[Entries taken from a collection]
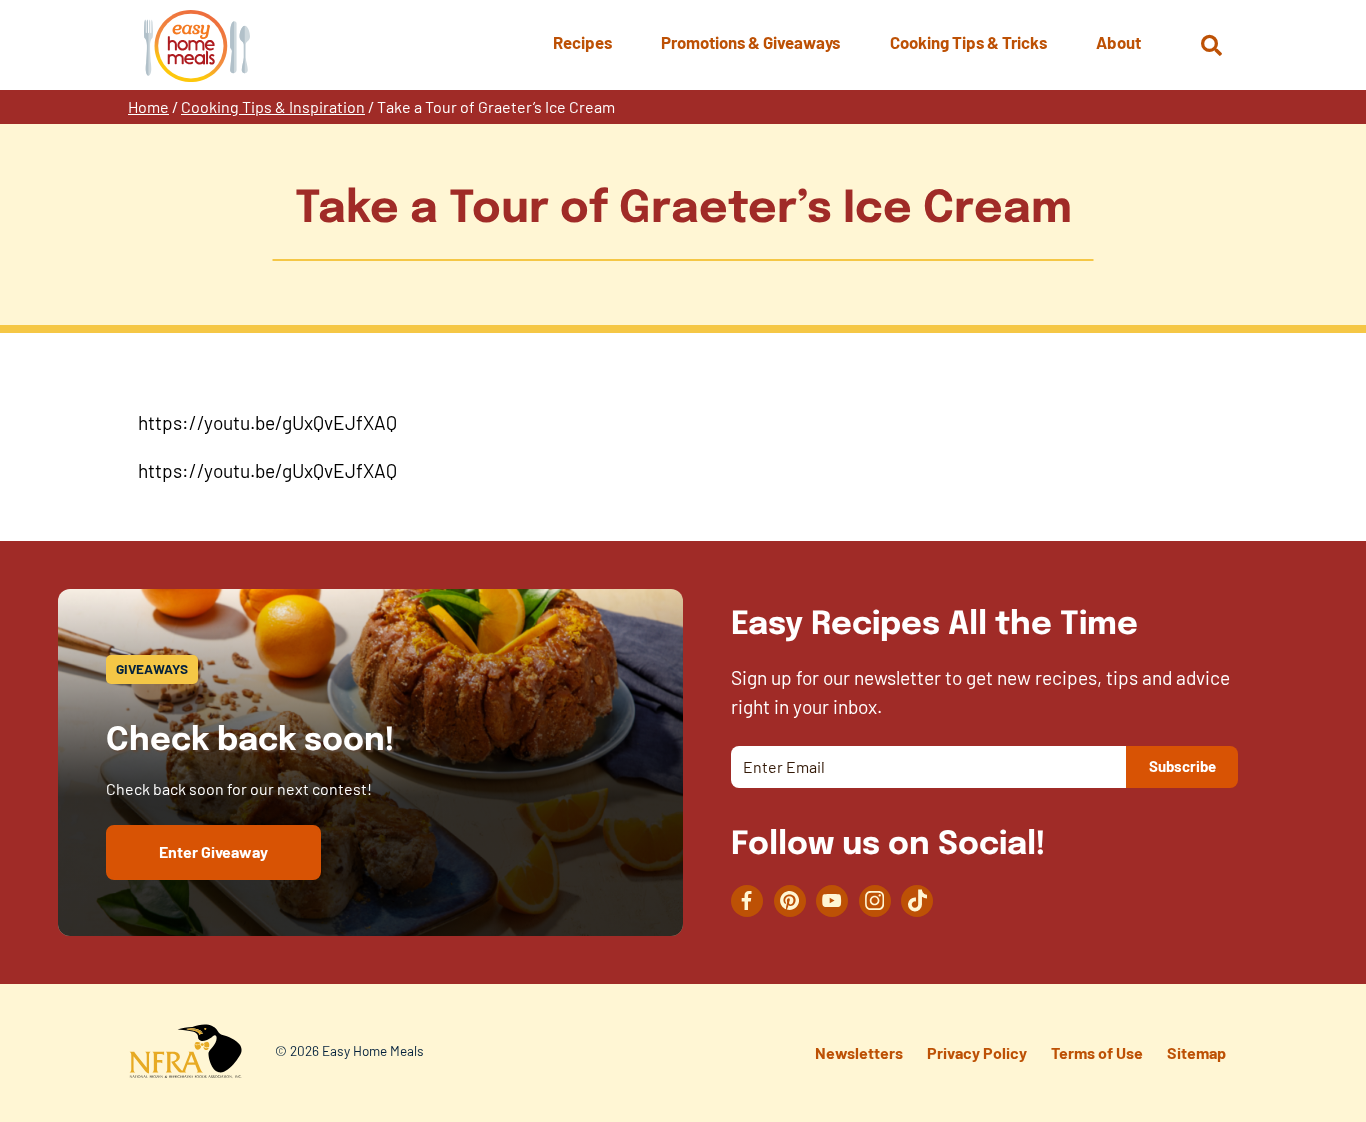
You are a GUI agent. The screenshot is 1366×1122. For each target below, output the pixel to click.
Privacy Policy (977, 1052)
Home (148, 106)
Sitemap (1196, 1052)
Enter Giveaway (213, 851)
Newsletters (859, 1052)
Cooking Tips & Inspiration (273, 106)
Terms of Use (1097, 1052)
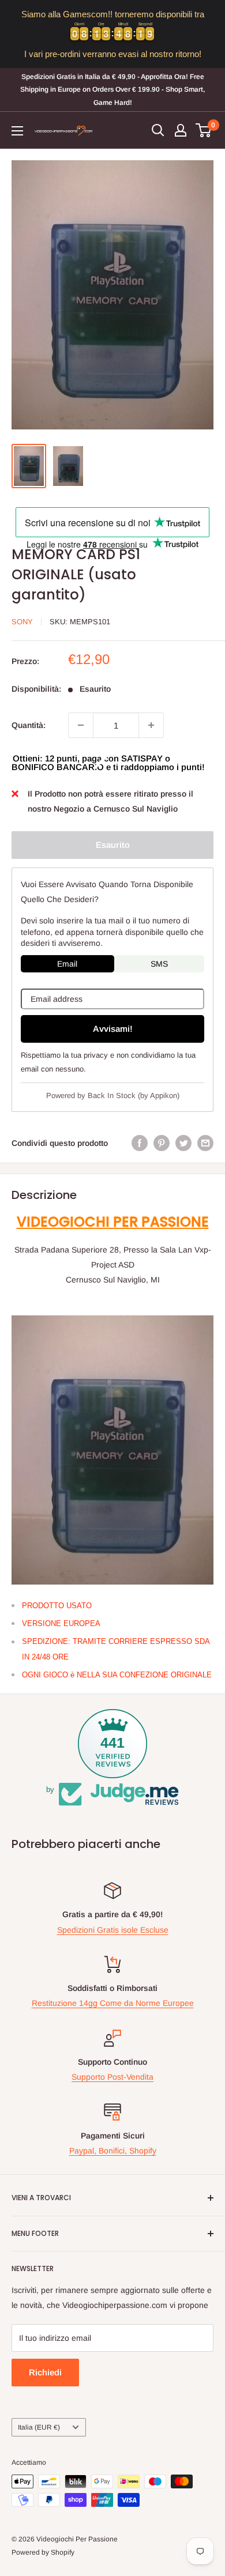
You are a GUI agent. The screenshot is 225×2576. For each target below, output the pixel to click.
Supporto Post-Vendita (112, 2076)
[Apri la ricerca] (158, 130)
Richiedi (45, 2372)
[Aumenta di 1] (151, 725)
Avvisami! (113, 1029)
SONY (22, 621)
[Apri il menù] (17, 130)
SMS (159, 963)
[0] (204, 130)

→ **Task directions**
Pictures excluded, output exactly the line that contains "Enter Giveaway (213, 851)" and every line after it to the end of the data above.

→ **Exercise output**
Enter Giveaway (213, 851)
Newsletters (859, 1052)
Cooking Tips & Inspiration (273, 106)
Terms of Use (1097, 1052)
You are a GUI agent. The screenshot is 225×2576. For each target below, output the pixel to click.
Supporto Post-Vendita (112, 2076)
[Apri la ricerca] (158, 130)
Richiedi (45, 2372)
[Aumenta di 1] (151, 725)
Avvisami! (113, 1029)
SONY (22, 621)
[Apri il menù] (17, 130)
SMS (159, 963)
[0] (204, 130)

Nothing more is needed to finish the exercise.